Epístola eclesiástica

Últimamente Pablo Iglesias ha bajado las revoluciones de su disco de vinilo. Así su voz, a menudo chillona, hecha al mitin y a la apresurada arenga frente a las tropas prestas para asaltar los cielos, se torna grave, pausada... y falsa. Incluso a veces, sin los agudos fruncimientos habituales de sus cejas, ya que un buen predicador debe de estar siempre enfadado, desde el púlpito muestra en la mano un pequeño misal constitucional mientras imparte doctrina. Nos sorprendía ese nuevo tono al principio del cambio, súbitamente acaecido cuando profesó los votos ministeriales, un compromiso prometido con reservas que le promovía a vicepresidente del gobierno de un país cuyo nombre le da asco pronunciar y cuya bandera le da repelús, según nos contaba antes de que de forma milagrosa se le apareciera Nuestra Señora de los Pactos. Votos menores. Antes estábamos hechos a que despachara sus peroratas en un tono exaltado y pajarero, facturando sus soflamas cuarteleras con un registro de contratenor y a esa velocidad que permite la repetición de la lección aprendida, del dogma inmutable, de la letanía que sale de la boca de un oficiante que no necesita pensar, sólo repetir machaconamente el artículo del catecismo que toque enseñar a la parroquia. Un estilo de oratoria vertiginosa, verborreica, que ha inculcado a todos los suyos. Y las suyas.

 Todos hemos asistido a algún funeral o a otra ceremonia religiosa o civil en la que el oficiante expide su homilía o declama su alocución en un tono funcionarial y desentendido, desganado por rutinario, soportado con incomodidad y rechazo por unos asistentes para los que la situación que da pie a la prédica es nueva, personal, imprevista y a veces trágica. Hoy acude a menudo este obispo gubernamental a la misa de pontifical en diócesis ajena, tenida por propia, quitando una y otra vez la palabra al ordinario, que aprieta mandíbulas y espera tiempo y ocasión de poder desterrar a este fray Gerundio levantisco a un curato lejano. Esta curia, sólo unida por la necesidad y la conveniencia, que no por el dogma, ya huele a cisma desde su primer conciliábulo, pues en un consistorio cardenalicio no cabe más que un papa. Uno de los dos, o ambos si ninguno de ellos afloja el abrazo del oso, acabará en Avignon o en Peñíscola, sin avenencia y sin futuro. Espero que no arramblen con el nuestro.
============
◆ TU OBJETIVO:
Según el texto mostrado, ¿a qué cargo promovió a Pablo Iglesias el compromiso que acompañó a sus votos ministeriales?

◆ DATOS PROPORCIONADOS:
============
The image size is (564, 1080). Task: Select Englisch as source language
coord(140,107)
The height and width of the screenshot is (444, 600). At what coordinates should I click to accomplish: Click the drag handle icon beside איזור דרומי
============
◆ RESPUESTA:
Lo promovió a vicepresidente del gobierno.